Kementerian Energi dan Sumber Daya Mineral (ESDM) menegaskan peran strategis Indonesia dalam rantai pasok energi global. Termasuk di antaranya nikel, Indonesia diklaim menguasai 43 persen cadangan nikel dunia, menjadikannya pemain kunci dalam industri energi masa depan salah satunya juga pemanfaatan untuk ekosistem industri mobil listrik.
”Menurut data Badan Geologi Amerika, 43 persen cadangan nikel dunia berada di Indonesia,” ujar Menteri Energi dan Sumber Daya Mineral (ESDM) Bahlil Lahadalia dalam acara Human Capital Summit 2025, di Jakarta.
Dia menambahkan, sebagian kecil cadangan lainnya tersebar di negara seperti Australia, Filipina, dan Kanada. Posisi dominan ini, menurut dia, menjadi modal penting dalam mendorong hilirisasi sektor mineral yang kini gencar dilakukan pemerintah. Transformasi besar pun terjadi sejak ekspor bijih nikel mentah dihentikan. Bahlil mencatat bahwa pada tahun 2023, ekspor produk hilirisasi nikel Indonesia menembus USD34 miliar, melesat tajam dibandingkan periode 2017 ketika ekspor masih didominasi bahan mentah. “Begitu kita hentikan ekspor bijih nikel dan bangun industri, nilai ekspor langsung melonjak jadi 34 miliar dolar. Sekarang kita jadi eksportir terbesar produk turunan nikel,” tegasnya.

**Daftar Permintaan**.
1/ Tuliskan ulang bagian bacaan tentang cadangan nikel Indonesia, seluruhnya mulai dari "Kementerian Energi dan" hingga "industri mobil listrik.".
2/ Lanjutkan bacaan tentang cadangan nikel Indonesia setelah kalimat terakhirnya.

**Blok Data**.
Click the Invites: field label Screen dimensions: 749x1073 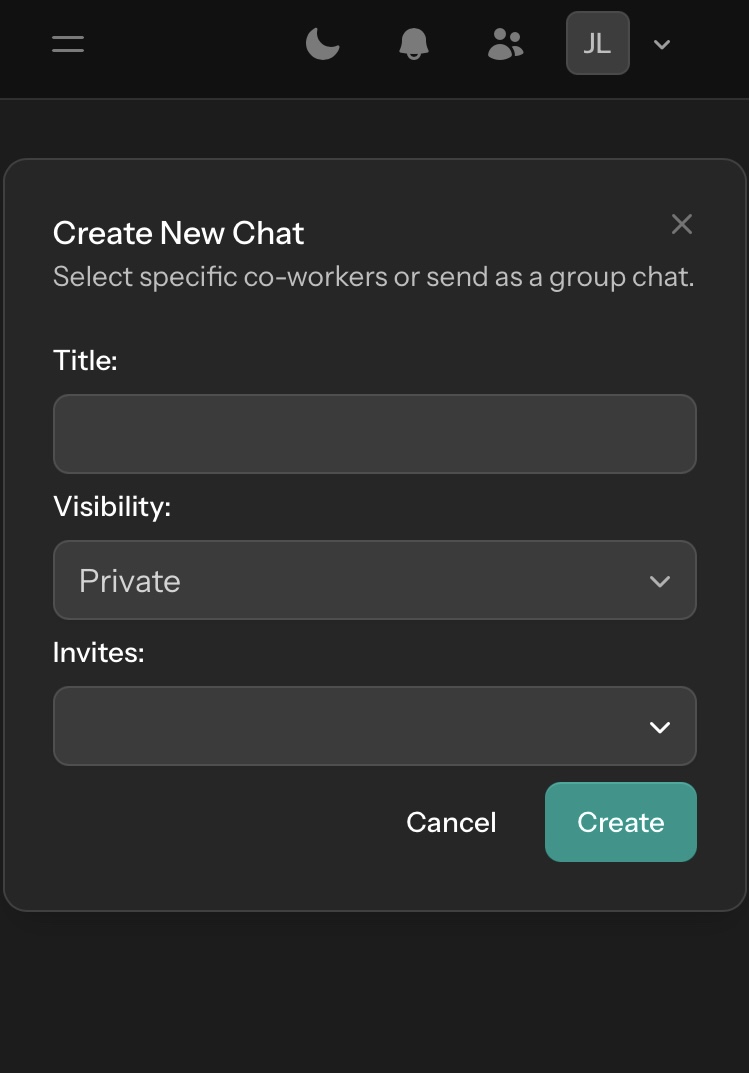click(98, 652)
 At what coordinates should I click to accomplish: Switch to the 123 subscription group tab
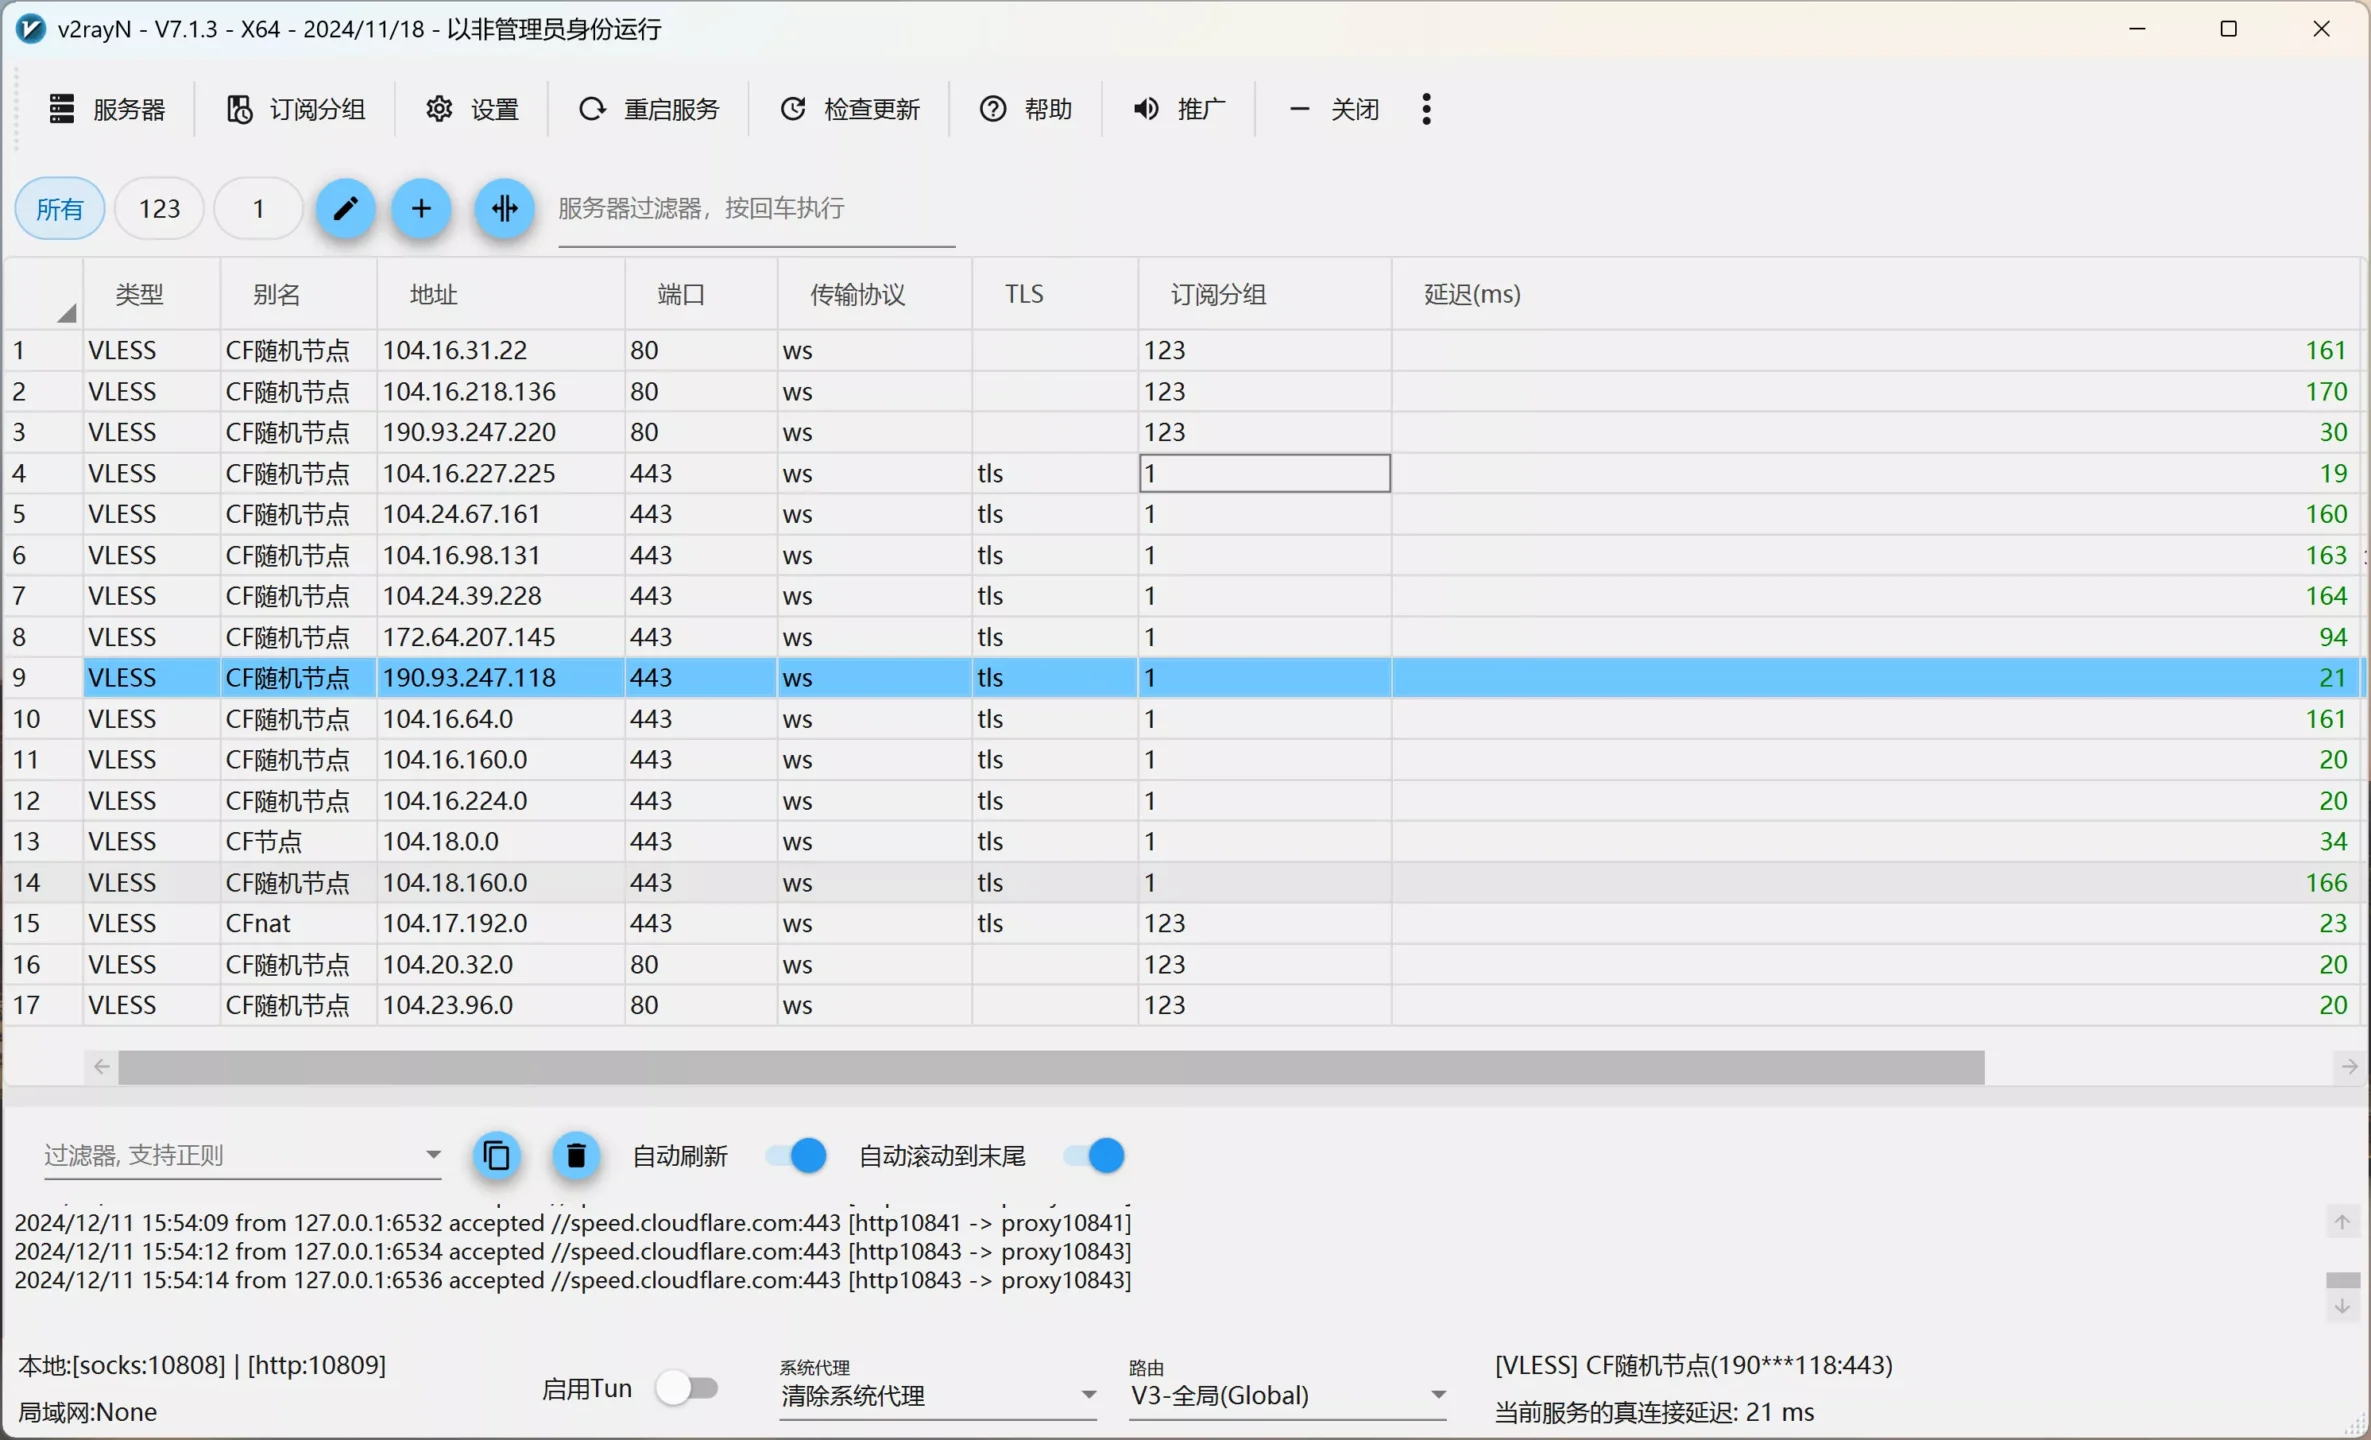pos(159,208)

**Jawaban per Tugas**.
1/
Kementerian Energi dan Sumber Daya Mineral (ESDM) menegaskan peran strategis Indonesia dalam rantai pasok energi global. Termasuk di antaranya nikel, Indonesia diklaim menguasai 43 persen cadangan nikel dunia, menjadikannya pemain kunci dalam industri energi masa depan salah satunya juga pemanfaatan untuk ekosistem industri mobil listrik.

2/
Bahlil juga mengungkapkan bahwa Indonesia memiliki potensi besar dalam pengembangan teknologi penyimpanan karbon atau Carbon Capture Storage (CCS). Dia juga menyebut bahwa cadangan CCS Indonesia sebagai salah satu yang terbesar di kawasan Asia Pasifik. ”Kita punya CCS terbesar di Asia Pasifik. Ini harta karun kita sebenarnya. Sumur-sumur minyak dan gas yang sudah tidak terpakai bisa digunakan untuk menyuntik karbon dioksida,” ujar Bahlil.
Menurut dia, keberadaan infrastruktur alam tersebut memberikan nilai strategis bagi Indonesia dalam menghadapi era transisi energi. Teknologi CCS kini menjadi sorotan global sebagai salah satu solusi untuk menekan emisi karbon dari industri berbasis energi fosil.
Bahlil menegaskan bahwa daya tarik Indonesia di mata investor internasional semakin kuat karena memiliki tiga keunggulan utama yang dibutuhkan industri global saat ini: ketersediaan bahan baku, sumber energi baru dan terbarukan (EBT), serta kapasitas CCS. ”Investor saat ini mencari negara yang punya semua itu, dan Indonesia memenuhi ketiganya,” urainya.
Bahlil juga mengaku akan mengevaluasi beberapa project yang sedang berjalan dan membutuhkan perhatian dari pemerintah. Seperti misalnya, dia menegaskan akan memanggil para pemegang izin tambang nikel yang beroperasi di wilayah Raja Ampat untuk melakukan evaluasi menyeluruh terhadap aktivitas pertambangan di kawasan tersebut. ”Saya akan evaluasi, akan ada rapat dengan dirjen saya. Saya akan panggil pemiliknya, mau BUMN atau swasta,” ujar Bahlil.
Menurut Bahlil, terdapat kearifan lokal masyarakat Raja Ampat yang belum diakomodasi secara maksimal dalam praktik tambang saat ini. Dia menilai pendekatan industri tambang di Papua harus memperhatikan sensitivitas sosial, budaya, dan geografis yang khas.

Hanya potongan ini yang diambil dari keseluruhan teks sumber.